** Activity **
The lines from the top of the records below through the one containing "Click the 装备 equip button" are to be transcribed exactly, and nothing else is to be added.

**** Record set ****

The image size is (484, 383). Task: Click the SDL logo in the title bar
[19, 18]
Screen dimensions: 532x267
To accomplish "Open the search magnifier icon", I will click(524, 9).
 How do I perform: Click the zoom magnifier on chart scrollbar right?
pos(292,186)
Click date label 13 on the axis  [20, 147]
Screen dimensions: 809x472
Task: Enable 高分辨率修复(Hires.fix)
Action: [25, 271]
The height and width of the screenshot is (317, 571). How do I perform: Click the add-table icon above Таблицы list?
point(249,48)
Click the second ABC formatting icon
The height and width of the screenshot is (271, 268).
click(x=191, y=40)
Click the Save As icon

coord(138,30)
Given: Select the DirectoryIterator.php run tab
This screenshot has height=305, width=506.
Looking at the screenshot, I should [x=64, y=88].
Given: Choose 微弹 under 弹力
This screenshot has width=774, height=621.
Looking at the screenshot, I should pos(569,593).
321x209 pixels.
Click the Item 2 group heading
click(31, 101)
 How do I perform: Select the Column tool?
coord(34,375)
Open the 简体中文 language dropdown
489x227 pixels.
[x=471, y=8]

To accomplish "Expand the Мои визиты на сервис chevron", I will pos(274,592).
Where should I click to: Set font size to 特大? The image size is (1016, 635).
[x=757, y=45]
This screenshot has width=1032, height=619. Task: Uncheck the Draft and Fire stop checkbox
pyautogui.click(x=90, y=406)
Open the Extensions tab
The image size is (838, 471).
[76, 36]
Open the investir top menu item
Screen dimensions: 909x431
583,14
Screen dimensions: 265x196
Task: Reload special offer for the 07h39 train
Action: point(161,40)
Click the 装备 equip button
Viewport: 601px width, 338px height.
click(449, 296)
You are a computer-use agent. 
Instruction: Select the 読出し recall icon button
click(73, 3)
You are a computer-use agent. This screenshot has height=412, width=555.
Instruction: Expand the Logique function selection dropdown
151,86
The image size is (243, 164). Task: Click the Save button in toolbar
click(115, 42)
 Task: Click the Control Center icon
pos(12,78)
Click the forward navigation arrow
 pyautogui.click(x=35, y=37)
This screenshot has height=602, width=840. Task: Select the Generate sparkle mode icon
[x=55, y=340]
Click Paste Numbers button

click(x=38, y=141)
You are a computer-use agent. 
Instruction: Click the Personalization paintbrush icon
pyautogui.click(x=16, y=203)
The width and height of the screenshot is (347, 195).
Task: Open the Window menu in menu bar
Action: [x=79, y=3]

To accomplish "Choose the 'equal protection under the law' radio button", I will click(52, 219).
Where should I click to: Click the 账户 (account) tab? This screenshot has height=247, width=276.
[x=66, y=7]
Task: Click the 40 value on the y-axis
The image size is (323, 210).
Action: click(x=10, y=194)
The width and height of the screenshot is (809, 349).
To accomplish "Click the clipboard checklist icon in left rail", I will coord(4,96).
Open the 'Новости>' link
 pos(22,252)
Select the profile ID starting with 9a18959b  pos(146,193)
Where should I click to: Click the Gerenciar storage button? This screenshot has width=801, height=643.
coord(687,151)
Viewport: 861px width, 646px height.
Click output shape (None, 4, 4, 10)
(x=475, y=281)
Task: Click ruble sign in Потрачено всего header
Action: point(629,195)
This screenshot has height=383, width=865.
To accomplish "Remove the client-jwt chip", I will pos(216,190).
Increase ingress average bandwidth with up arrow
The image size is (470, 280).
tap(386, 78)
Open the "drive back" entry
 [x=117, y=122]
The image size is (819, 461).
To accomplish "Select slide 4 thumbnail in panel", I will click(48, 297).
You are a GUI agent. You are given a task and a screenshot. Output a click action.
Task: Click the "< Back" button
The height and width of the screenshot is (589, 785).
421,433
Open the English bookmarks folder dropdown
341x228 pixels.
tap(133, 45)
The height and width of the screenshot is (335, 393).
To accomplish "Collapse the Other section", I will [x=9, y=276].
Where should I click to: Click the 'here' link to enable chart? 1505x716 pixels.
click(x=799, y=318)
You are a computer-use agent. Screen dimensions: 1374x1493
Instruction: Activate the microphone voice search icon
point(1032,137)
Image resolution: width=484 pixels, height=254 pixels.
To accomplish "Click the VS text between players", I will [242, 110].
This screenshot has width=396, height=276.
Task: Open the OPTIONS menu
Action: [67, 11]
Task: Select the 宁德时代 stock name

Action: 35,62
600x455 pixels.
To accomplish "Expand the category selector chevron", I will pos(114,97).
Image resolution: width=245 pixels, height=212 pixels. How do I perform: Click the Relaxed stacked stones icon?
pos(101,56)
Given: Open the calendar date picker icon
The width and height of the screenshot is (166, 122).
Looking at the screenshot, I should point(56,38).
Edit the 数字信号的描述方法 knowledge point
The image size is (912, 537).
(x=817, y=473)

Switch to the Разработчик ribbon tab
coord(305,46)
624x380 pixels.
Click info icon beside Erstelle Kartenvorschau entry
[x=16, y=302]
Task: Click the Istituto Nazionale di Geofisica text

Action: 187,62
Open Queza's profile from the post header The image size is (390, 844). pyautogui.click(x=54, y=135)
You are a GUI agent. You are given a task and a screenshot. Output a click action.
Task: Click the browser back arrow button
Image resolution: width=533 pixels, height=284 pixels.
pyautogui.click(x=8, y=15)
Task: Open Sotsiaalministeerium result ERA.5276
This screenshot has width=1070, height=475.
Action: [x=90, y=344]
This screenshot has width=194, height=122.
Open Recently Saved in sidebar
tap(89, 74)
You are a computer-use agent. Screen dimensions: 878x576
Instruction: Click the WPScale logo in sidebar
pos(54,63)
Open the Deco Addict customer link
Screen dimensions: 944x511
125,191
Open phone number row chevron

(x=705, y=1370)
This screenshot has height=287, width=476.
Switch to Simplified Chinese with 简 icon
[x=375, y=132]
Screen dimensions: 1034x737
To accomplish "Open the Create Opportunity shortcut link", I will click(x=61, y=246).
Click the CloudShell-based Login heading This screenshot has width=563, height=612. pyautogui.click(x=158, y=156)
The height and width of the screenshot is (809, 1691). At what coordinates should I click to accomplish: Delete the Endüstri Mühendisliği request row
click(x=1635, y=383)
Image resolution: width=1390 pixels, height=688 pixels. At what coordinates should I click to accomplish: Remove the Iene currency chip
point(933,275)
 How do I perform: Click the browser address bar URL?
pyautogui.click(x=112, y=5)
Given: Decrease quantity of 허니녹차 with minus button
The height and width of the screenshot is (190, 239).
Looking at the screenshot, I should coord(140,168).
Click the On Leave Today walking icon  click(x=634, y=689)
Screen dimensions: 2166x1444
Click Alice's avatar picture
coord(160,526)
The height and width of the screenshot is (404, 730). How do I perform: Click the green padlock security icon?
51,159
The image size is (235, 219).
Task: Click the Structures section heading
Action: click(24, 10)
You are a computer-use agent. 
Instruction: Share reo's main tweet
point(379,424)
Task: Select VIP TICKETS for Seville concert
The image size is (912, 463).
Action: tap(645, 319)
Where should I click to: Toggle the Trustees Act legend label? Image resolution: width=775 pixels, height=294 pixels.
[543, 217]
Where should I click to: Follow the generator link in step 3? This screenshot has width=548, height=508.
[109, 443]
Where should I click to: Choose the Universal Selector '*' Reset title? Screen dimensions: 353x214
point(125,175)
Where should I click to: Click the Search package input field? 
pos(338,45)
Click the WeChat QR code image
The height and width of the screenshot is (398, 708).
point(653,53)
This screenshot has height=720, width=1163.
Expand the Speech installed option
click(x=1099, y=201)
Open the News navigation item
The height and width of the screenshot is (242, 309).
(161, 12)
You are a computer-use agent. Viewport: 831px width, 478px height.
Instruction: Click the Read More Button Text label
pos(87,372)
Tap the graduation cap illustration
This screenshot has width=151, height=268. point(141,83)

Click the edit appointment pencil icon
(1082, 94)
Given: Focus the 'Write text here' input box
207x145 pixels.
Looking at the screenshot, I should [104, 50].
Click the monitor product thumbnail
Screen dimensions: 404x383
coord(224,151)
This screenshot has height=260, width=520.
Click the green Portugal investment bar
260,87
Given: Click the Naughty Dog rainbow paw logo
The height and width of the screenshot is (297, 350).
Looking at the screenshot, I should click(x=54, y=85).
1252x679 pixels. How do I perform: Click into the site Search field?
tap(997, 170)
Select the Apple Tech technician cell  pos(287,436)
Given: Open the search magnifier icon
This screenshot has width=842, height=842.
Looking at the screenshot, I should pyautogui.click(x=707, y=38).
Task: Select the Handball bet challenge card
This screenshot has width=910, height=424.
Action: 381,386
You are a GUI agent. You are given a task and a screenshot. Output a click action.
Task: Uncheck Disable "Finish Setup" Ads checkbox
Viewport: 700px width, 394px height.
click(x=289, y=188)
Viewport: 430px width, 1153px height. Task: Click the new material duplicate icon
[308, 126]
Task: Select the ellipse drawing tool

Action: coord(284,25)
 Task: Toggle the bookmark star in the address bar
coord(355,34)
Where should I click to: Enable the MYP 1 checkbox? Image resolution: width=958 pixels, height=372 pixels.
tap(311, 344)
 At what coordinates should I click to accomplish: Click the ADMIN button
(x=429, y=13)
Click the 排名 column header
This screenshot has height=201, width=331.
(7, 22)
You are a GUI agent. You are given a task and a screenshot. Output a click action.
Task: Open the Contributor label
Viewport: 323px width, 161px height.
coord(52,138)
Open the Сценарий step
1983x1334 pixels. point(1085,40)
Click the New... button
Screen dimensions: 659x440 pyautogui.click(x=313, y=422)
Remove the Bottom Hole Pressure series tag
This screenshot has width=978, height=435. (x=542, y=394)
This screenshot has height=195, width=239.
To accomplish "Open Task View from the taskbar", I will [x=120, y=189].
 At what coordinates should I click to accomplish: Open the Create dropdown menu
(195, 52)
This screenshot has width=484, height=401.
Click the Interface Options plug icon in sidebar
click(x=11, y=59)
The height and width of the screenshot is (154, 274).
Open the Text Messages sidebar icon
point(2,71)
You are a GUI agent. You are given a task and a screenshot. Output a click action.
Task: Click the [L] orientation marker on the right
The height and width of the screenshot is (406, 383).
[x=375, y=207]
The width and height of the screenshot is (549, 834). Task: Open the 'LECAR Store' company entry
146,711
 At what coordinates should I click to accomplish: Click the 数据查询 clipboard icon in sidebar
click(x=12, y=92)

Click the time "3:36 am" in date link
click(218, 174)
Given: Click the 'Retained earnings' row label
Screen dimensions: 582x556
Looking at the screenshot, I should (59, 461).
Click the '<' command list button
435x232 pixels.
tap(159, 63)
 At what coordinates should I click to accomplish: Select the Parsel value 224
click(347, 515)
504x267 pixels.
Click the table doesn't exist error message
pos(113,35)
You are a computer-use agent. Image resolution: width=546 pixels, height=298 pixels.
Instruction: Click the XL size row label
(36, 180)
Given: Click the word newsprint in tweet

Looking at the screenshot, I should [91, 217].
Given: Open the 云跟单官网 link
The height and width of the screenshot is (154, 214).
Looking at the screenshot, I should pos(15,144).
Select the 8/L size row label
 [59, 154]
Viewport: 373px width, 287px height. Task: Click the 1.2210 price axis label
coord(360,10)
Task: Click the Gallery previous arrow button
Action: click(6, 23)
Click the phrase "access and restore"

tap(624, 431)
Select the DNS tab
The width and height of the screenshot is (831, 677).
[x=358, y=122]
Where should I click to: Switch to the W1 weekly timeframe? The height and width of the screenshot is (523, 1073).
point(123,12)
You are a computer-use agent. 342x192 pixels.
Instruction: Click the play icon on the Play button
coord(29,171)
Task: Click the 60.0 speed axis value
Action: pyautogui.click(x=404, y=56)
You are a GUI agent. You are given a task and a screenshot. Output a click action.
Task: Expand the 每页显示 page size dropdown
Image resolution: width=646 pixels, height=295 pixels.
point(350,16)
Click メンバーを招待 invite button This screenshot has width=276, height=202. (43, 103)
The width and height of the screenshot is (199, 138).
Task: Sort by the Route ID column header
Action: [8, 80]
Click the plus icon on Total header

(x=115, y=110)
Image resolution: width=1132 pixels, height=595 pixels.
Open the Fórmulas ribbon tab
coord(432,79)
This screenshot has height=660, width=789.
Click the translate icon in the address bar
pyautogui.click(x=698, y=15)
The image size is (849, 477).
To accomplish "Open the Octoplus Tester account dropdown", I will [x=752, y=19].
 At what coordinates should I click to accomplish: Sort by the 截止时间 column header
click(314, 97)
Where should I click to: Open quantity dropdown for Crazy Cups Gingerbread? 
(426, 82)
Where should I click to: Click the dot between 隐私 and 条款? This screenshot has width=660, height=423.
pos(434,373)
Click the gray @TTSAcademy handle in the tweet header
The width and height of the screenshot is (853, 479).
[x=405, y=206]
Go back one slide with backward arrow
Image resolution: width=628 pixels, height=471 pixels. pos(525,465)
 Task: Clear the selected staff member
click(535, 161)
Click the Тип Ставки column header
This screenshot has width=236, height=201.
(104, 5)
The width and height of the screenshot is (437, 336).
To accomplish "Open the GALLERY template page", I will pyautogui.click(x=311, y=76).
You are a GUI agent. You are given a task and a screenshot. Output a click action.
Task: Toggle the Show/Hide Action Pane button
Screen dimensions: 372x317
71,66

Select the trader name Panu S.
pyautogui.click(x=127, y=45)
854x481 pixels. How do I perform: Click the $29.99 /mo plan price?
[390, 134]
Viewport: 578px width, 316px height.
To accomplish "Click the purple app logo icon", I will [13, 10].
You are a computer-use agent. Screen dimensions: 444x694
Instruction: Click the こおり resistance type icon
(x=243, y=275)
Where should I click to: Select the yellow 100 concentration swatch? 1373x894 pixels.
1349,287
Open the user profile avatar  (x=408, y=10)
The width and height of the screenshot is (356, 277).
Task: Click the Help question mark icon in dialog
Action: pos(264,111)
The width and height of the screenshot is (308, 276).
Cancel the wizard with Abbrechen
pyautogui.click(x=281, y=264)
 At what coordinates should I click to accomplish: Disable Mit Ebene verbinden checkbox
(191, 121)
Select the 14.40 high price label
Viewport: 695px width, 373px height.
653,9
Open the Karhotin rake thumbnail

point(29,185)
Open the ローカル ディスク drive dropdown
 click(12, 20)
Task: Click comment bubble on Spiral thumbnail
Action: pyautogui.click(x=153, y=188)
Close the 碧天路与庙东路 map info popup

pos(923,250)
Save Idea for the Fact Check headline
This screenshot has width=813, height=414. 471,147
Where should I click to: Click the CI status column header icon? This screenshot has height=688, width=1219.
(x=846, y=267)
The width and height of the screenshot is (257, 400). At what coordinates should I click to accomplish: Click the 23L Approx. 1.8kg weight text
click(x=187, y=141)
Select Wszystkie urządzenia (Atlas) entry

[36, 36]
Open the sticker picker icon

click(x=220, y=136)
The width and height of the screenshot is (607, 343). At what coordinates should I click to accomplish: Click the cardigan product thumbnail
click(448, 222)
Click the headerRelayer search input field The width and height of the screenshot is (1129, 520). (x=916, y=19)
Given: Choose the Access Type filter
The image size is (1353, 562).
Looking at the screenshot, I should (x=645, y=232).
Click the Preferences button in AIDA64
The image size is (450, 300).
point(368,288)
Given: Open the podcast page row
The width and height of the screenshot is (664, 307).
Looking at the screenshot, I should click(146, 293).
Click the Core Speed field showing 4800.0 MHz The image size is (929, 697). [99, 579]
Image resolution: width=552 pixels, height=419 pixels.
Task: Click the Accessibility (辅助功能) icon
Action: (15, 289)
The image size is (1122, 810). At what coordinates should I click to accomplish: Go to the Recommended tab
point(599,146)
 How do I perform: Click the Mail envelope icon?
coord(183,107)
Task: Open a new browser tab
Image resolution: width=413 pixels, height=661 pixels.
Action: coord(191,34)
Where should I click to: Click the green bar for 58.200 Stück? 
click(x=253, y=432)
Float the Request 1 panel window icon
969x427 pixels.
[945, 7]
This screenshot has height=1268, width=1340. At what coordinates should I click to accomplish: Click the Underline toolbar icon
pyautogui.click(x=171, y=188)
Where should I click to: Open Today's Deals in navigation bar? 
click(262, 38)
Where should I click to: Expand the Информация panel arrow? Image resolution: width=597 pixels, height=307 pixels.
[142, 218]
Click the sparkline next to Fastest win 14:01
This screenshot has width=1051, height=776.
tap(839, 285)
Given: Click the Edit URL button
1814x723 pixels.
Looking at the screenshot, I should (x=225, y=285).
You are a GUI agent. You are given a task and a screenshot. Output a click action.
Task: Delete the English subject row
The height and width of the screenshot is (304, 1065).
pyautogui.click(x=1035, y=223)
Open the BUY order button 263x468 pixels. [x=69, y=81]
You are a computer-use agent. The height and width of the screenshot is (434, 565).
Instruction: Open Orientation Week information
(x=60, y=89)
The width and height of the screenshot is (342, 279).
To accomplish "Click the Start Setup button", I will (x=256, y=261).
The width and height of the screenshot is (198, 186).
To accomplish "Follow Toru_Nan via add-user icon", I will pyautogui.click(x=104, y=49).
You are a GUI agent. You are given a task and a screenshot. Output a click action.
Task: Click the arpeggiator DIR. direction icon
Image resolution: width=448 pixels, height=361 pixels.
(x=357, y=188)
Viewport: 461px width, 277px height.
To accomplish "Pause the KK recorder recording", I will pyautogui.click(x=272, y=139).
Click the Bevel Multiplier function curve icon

****

** Response **
The image size is (484, 383). Task: Click the SDL logo in the title bar
[19, 18]
Screen dimensions: 532x267
To accomplish "Open the search magnifier icon", I will click(524, 9).
 How do I perform: Click the zoom magnifier on chart scrollbar right?
pos(292,186)
Click date label 13 on the axis  [20, 147]
Screen dimensions: 809x472
Task: Enable 高分辨率修复(Hires.fix)
Action: [25, 271]
The height and width of the screenshot is (317, 571). How do I perform: Click the add-table icon above Таблицы list?
point(249,48)
Click the second ABC formatting icon
The height and width of the screenshot is (271, 268).
click(x=191, y=40)
Click the Save As icon

coord(138,30)
Given: Select the DirectoryIterator.php run tab
This screenshot has height=305, width=506.
Looking at the screenshot, I should [x=64, y=88].
Given: Choose 微弹 under 弹力
This screenshot has width=774, height=621.
Looking at the screenshot, I should pos(569,593).
321x209 pixels.
Click the Item 2 group heading
click(31, 101)
 How do I perform: Select the Column tool?
coord(34,375)
Open the 简体中文 language dropdown
489x227 pixels.
[x=471, y=8]

To accomplish "Expand the Мои визиты на сервис chevron", I will pos(274,592).
Where should I click to: Set font size to 特大? The image size is (1016, 635).
[x=757, y=45]
This screenshot has width=1032, height=619. Task: Uncheck the Draft and Fire stop checkbox
pyautogui.click(x=90, y=406)
Open the Extensions tab
The image size is (838, 471).
[76, 36]
Open the investir top menu item
Screen dimensions: 909x431
583,14
Screen dimensions: 265x196
Task: Reload special offer for the 07h39 train
Action: point(161,40)
Click the 装备 equip button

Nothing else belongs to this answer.